>>>>
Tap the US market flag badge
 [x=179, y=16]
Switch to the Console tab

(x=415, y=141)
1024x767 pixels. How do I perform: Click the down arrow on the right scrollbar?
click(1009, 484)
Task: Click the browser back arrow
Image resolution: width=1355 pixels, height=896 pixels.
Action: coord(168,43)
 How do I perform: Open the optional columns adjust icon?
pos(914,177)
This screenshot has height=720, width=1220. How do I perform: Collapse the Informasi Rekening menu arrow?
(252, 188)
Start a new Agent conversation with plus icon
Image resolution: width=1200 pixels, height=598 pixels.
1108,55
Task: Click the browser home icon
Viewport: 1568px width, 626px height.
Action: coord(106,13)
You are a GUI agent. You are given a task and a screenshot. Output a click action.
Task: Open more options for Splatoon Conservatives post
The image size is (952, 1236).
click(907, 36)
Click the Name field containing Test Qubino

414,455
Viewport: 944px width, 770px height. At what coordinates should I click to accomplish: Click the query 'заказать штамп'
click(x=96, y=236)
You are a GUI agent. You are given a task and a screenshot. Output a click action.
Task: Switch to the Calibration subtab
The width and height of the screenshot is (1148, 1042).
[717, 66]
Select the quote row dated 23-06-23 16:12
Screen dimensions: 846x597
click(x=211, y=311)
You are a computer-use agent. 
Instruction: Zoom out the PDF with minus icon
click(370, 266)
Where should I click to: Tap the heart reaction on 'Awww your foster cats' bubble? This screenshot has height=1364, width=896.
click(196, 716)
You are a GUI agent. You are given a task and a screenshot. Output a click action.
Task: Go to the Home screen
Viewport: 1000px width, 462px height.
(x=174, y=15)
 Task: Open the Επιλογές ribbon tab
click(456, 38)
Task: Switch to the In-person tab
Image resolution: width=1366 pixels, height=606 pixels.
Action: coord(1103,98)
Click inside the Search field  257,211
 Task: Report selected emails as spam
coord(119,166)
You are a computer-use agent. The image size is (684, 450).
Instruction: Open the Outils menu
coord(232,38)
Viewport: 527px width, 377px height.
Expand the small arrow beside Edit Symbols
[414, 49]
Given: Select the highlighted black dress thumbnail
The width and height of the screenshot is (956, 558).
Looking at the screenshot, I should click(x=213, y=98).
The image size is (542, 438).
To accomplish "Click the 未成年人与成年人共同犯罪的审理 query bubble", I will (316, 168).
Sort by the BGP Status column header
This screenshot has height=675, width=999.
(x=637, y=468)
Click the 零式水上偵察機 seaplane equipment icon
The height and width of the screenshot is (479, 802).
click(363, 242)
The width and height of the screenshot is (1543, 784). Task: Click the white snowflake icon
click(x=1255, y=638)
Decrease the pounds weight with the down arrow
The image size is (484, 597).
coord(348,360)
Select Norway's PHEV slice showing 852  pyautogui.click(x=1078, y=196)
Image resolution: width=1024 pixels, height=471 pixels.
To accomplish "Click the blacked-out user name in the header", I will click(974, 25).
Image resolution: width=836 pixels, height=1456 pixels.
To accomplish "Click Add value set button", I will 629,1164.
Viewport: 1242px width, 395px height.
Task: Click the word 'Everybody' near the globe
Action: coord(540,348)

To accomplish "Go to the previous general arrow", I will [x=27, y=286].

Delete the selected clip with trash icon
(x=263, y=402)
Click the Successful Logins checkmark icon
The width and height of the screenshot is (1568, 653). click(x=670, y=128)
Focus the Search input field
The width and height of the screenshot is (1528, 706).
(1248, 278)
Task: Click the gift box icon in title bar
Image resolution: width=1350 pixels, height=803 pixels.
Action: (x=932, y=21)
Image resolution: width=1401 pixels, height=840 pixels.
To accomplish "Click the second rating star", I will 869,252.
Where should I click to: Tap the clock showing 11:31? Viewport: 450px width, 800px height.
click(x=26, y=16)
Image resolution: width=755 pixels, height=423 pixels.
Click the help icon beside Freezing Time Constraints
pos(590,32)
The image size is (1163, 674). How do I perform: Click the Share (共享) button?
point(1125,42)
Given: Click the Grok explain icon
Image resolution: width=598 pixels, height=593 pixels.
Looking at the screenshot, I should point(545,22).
<<<<
WHAT TO DO
Keep both end lines and retype everything in the records above from the line containing "Expand the small arrow beside Edit Symbols" through the line containing "Image resolution: width=755", exactly, with nothing else.

OUTPUT
Expand the small arrow beside Edit Symbols
[414, 49]
Given: Select the highlighted black dress thumbnail
The width and height of the screenshot is (956, 558).
Looking at the screenshot, I should click(x=213, y=98).
The image size is (542, 438).
To accomplish "Click the 未成年人与成年人共同犯罪的审理 query bubble", I will (316, 168).
Sort by the BGP Status column header
This screenshot has height=675, width=999.
(x=637, y=468)
Click the 零式水上偵察機 seaplane equipment icon
The height and width of the screenshot is (479, 802).
click(363, 242)
The width and height of the screenshot is (1543, 784). Task: Click the white snowflake icon
click(x=1255, y=638)
Decrease the pounds weight with the down arrow
The image size is (484, 597).
coord(348,360)
Select Norway's PHEV slice showing 852  pyautogui.click(x=1078, y=196)
Image resolution: width=1024 pixels, height=471 pixels.
To accomplish "Click the blacked-out user name in the header", I will click(974, 25).
Image resolution: width=836 pixels, height=1456 pixels.
To accomplish "Click Add value set button", I will 629,1164.
Viewport: 1242px width, 395px height.
Task: Click the word 'Everybody' near the globe
Action: coord(540,348)

To accomplish "Go to the previous general arrow", I will [x=27, y=286].

Delete the selected clip with trash icon
(x=263, y=402)
Click the Successful Logins checkmark icon
The width and height of the screenshot is (1568, 653). click(x=670, y=128)
Focus the Search input field
The width and height of the screenshot is (1528, 706).
(1248, 278)
Task: Click the gift box icon in title bar
Image resolution: width=1350 pixels, height=803 pixels.
Action: (x=932, y=21)
Image resolution: width=1401 pixels, height=840 pixels.
To accomplish "Click the second rating star", I will 869,252.
Where should I click to: Tap the clock showing 11:31? Viewport: 450px width, 800px height.
click(x=26, y=16)
Image resolution: width=755 pixels, height=423 pixels.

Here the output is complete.